Repeat every line of the records below exactly as it appears, leaving out the pictures.

DATA RECORDS:
====================

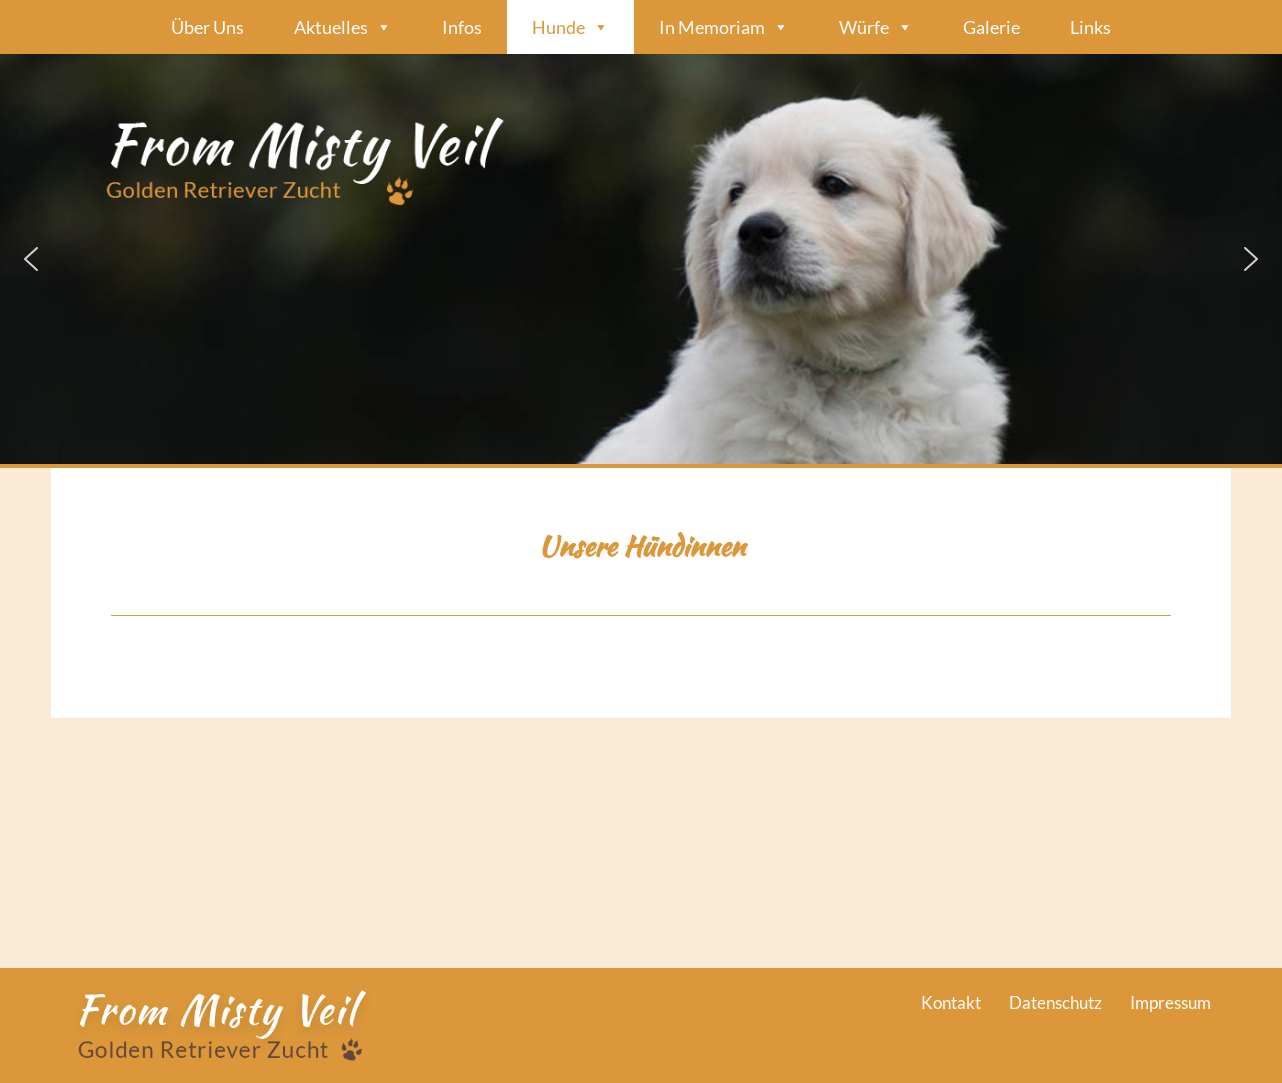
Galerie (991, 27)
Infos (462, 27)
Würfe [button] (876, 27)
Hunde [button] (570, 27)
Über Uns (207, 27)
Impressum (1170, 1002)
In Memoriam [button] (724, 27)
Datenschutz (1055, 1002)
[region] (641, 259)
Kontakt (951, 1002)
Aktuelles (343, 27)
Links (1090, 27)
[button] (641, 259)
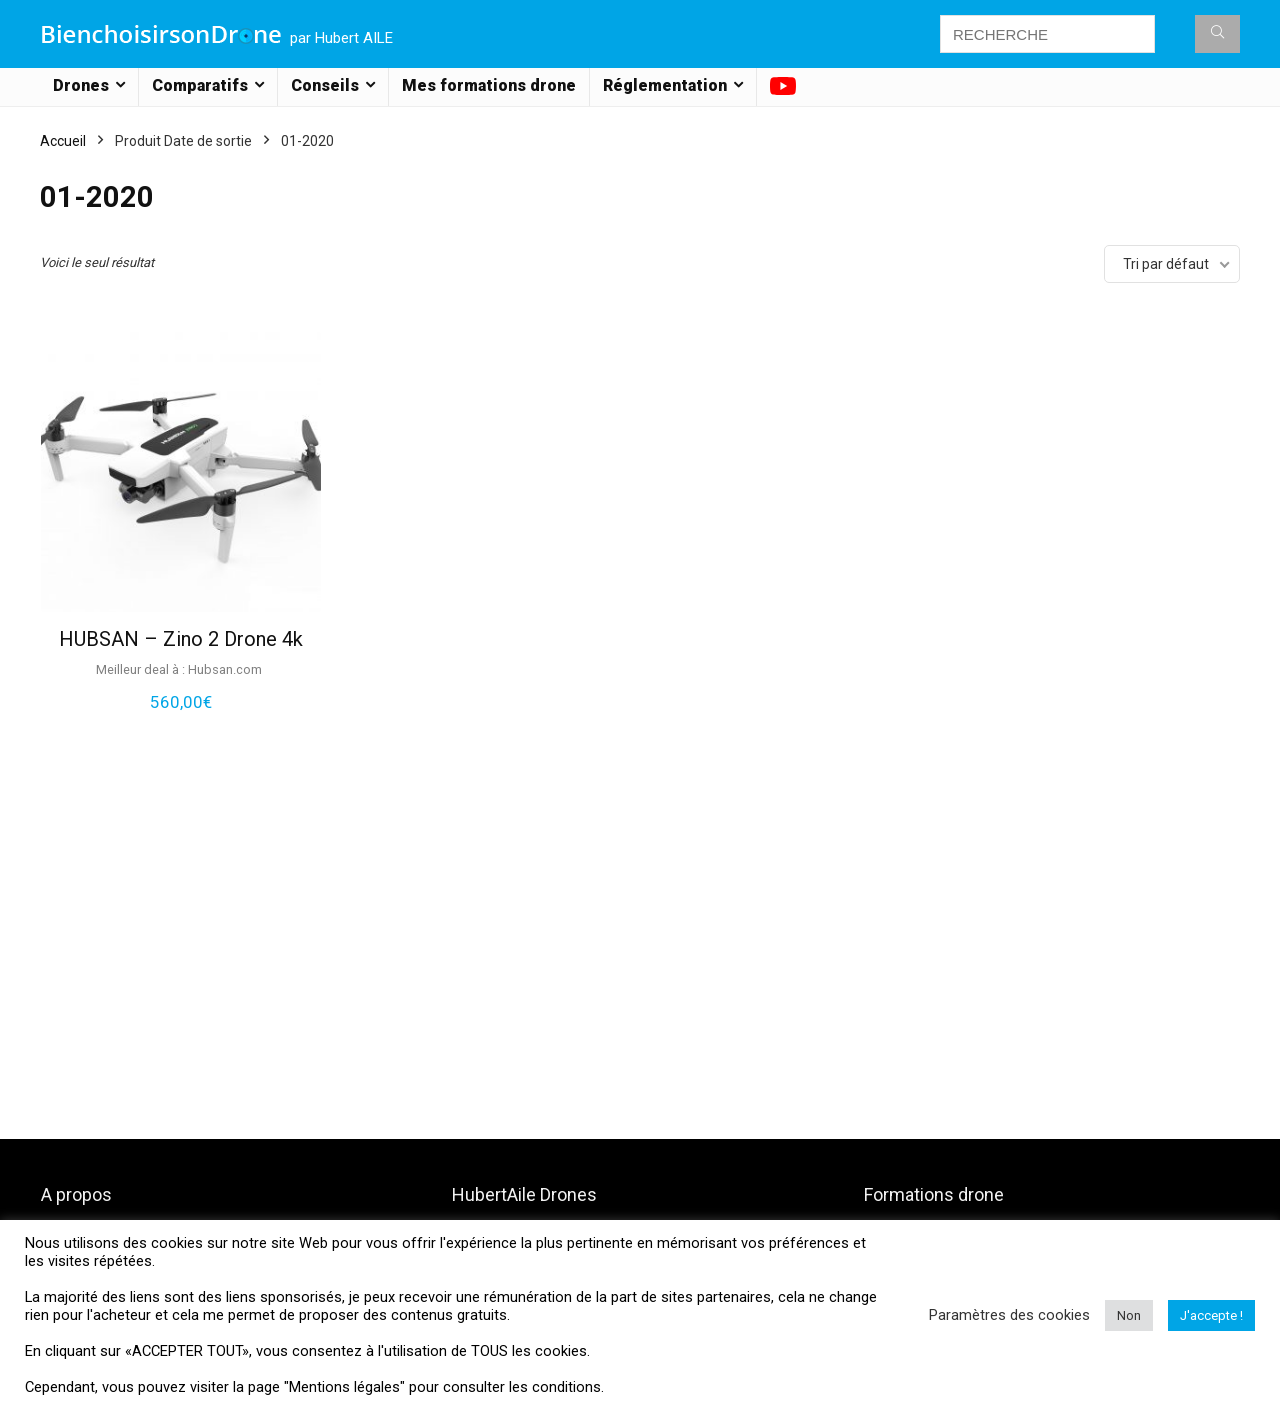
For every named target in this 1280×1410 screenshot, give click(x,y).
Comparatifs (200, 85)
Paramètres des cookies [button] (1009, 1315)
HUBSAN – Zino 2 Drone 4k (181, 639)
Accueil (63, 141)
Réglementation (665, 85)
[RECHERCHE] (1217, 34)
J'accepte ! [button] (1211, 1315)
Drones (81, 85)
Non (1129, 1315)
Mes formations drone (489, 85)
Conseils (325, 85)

====================

ANSWER TO THIS TASK:
Galerie (991, 27)
Infos (462, 27)
Würfe [button] (876, 27)
Hunde [button] (570, 27)
Über Uns (207, 27)
Impressum (1170, 1002)
In Memoriam [button] (724, 27)
Datenschutz (1055, 1002)
[region] (641, 259)
Kontakt (951, 1002)
Aktuelles (343, 27)
Links (1090, 27)
[button] (641, 259)
For every named target in this 1280×1410 screenshot, give click(x,y).
Comparatifs (200, 85)
Paramètres des cookies [button] (1009, 1315)
HUBSAN – Zino 2 Drone 4k (181, 639)
Accueil (63, 141)
Réglementation (665, 85)
[RECHERCHE] (1217, 34)
J'accepte ! [button] (1211, 1315)
Drones (81, 85)
Non (1129, 1315)
Mes formations drone (489, 85)
Conseils (325, 85)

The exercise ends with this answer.